# GIVEN PASSAGE:
Kelly George Stanback, represented by counsel, filed a motion to reduce his sentence pursuant to Section 404(b) of the First Step Act of 2018. ECF No. 1449. He asks the court to reduce his current sentence of 248 months to time served. The government asserts that Stanback is ineligible for consideration of a reduction in his sentence, and in the alternative, that if he is eligible for consideration, a further reduction of his sentence is not warranted. The government suggests that the only *621relief to which Stanback is entitled is a reduction in his term of supervised release from 5 years to 4 years. For the reasons set forth below, the court will GRANT Stanback's request and modify his sentence to time served, to be followed by a 4-year term of supervised release.
BACKGROUND
On March 20, 2003, a jury convicted Stanback of one count of conspiracy to distribute and possess with intent to distribute 50 grams or more of cocaine base in violation of 21 U.S.C. § 841(a)(1) (Count 1); one count of possessing a firearm in furtherance of a drug trafficking crime in violation of 18 U.S.C. § 924(c)(1) (Count 58); and three counts of distributing 5 grams or more of cocaine base, in violation of 21 U.S.C. § 841(a)(1) (Counts 60, 61, 62). Pursuant to 21 U.S.C. § 841(b)(1)(A) (2002), Stanback faced a statutory sentencing range of 10 years to life on the conspiracy charge. He faced a statutory sentencing range of 5 years to life on the distribution charge, 21 U.S.C. § 841(b)(1)(B), and 60 consecutive months on the possession of a firearm charge. 21 U.S.C. § 924(c)(1)(A). According to the PSR, it appeared that Stanback distributed well over 1.5 kilograms of cocaine base. ECF No. 1457 at 9.

# PROBLEMS TO SOLVE:
A. For each statement about the Stanback sentencing opinion, answer yes or no and quote the words from the opinion that decide it: (i) Stanback asks the court to cut his sentence to time served; (ii) the government agrees that Stanback is eligible for a reduction; (iii) a jury convicted Stanback on March 20, 2003.
B. Summarize the Stanback sentencing opinion in two sentences.
C. Extend the Stanback sentencing opinion past its final sentence.
The entries have no connection to the Stanback sentencing opinion.

# RECORD LIST:
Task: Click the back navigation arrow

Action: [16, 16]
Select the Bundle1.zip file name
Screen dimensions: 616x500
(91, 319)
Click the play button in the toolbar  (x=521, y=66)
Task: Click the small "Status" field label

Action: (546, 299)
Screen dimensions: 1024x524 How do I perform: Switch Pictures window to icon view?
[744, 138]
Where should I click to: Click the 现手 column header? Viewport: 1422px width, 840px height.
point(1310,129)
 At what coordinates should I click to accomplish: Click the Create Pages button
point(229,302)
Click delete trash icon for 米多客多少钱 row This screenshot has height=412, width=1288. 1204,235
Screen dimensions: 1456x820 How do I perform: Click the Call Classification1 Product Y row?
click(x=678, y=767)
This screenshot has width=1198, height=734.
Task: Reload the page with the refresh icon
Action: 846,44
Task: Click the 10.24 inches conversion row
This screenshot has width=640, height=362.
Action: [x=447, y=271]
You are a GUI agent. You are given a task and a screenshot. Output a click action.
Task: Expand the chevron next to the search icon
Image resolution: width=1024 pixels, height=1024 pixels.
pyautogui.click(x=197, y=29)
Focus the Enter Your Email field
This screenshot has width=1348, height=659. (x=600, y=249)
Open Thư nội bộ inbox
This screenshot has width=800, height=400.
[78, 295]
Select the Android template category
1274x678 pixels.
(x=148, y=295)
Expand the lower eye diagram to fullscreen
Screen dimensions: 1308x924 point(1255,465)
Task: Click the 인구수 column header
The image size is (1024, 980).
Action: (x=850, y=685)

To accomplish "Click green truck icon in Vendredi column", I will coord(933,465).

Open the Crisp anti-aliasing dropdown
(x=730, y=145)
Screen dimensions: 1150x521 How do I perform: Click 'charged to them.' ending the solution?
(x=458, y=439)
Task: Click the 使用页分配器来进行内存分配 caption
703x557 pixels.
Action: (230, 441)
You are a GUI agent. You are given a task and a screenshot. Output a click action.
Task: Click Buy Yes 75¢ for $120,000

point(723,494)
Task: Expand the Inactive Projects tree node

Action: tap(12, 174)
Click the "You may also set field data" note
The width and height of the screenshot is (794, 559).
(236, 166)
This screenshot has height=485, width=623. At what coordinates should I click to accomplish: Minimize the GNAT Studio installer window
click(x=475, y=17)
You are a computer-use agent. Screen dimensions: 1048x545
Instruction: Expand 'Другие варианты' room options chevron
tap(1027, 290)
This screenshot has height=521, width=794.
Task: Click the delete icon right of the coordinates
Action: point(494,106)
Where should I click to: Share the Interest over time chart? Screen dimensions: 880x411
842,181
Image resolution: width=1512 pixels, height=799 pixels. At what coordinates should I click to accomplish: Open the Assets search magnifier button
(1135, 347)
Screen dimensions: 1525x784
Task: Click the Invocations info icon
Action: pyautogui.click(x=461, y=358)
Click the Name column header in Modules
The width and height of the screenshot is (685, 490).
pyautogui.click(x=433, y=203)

# TASK ANSWERS:
A.
(i) Yes: "He asks the court to reduce his current sentence of 248 months to time served."
(ii) No: "The government asserts that Stanback is ineligible for consideration of a reduction in his sentence"
(iii) Yes: "On March 20, 2003, a jury convicted Stanback"

B. Kelly George Stanback moved under Section 404(b) of the First Step Act of 2018 to reduce his 248-month sentence to time served, and although the government argued he was ineligible or that no further reduction was warranted, the court granted the request and set a 4-year term of supervised release to follow. In 2003 a jury had convicted him of conspiracy to distribute cocaine base, possessing a firearm in furtherance of a drug trafficking crime, and three counts of distributing cocaine base.

C.
Under the sentencing guidelines, based on 1.5 kilograms of cocaine base, his base offense level was 38. He received a 4-point increase for his role in the offense, giving him a total offense level of 42. ECF No. 1457 at 9-10. Coupled with his criminal history category of I, his guideline range for the drug offense was 360-months to life. U.S.S.G. Ch. 5, Pt. A. On June 19, 2003, Stanback was sentenced to a term of 420 months, which represented the low end of the then-mandatory guidelines sentence of 360 months on the drug offenses, followed by 60 months on the firearm charge. The court also imposed a 5-year term of supervised release. ECF Nos. 292, 1455.
Stanback's sentence has been reduced three times, pursuant to retroactive amendments to the drug weight sentencing guideline table. ECF No. 1455. Currently, his base offense level is 32; his total offense level is 36; and the guideline range on his drug offenses is 188-235 months. His current sentence is 248 months, which represents 188 months on the drug offenses and 60 months on the firearm charge. He has served approximately 201 months and with good conduct time, his projected release date is January 2, 2021. Id.
Stanback seeks relief under the First Step Act. He argues that he is eligible for relief and that because the sentencing guidelines are now advisory rather than mandatory, that this court has discretion to reduce his sentence to time served.
I. First Step Act
At the time Stanback was sentenced, a violation of § 841(a)(1) carried a mandatory minimum sentence of 10 years and a maximum sentence of life imprisonment if the offense involved more than 50 grams of cocaine base, and a penalty range of 5 to 40 years if the offense involved more than 5 grams of cocaine base. 21 U.S.C. § 841(b)(1)(A) and (B) (2006), In 2010, the Fair Sentencing Act was passed, and Section 2 of the Act reduced penalties for offenses involving cocaine base by increasing the threshold drug quantities required to trigger mandatory minimum sentences under 21 U.S.C. § 841(b)(1). Fair Sentencing Act of 2010, Pub. L. No. 111-220, § 2, 124 Stat. 2372 (2010). Currently, in order to trigger the 10-years-to-life-sentencing range, the offense must involve more than 280 grams of cocaine base, and to trigger the 5-to-40-year sentencing range, the offense *622must involve more than 28 grams of cocaine base.
The First Step Act was passed on December 21, 2018. Section 404 of the act permits a court, upon motion of the defendant or the government, or upon its own motion, to impose a reduced sentence for certain offenses in accordance with the Fair Sentencing Act of 2010, if such a reduction was not previously granted. Offenses qualify for the reduction if they were committed before August 3, 2010 and carry the statutory penalties which were modified by section 2 or 3 of the Fair Sentencing Act of 2010. First Step Act of 2018, Pub. L. No. 115-015, 132 Stat. 015(2018).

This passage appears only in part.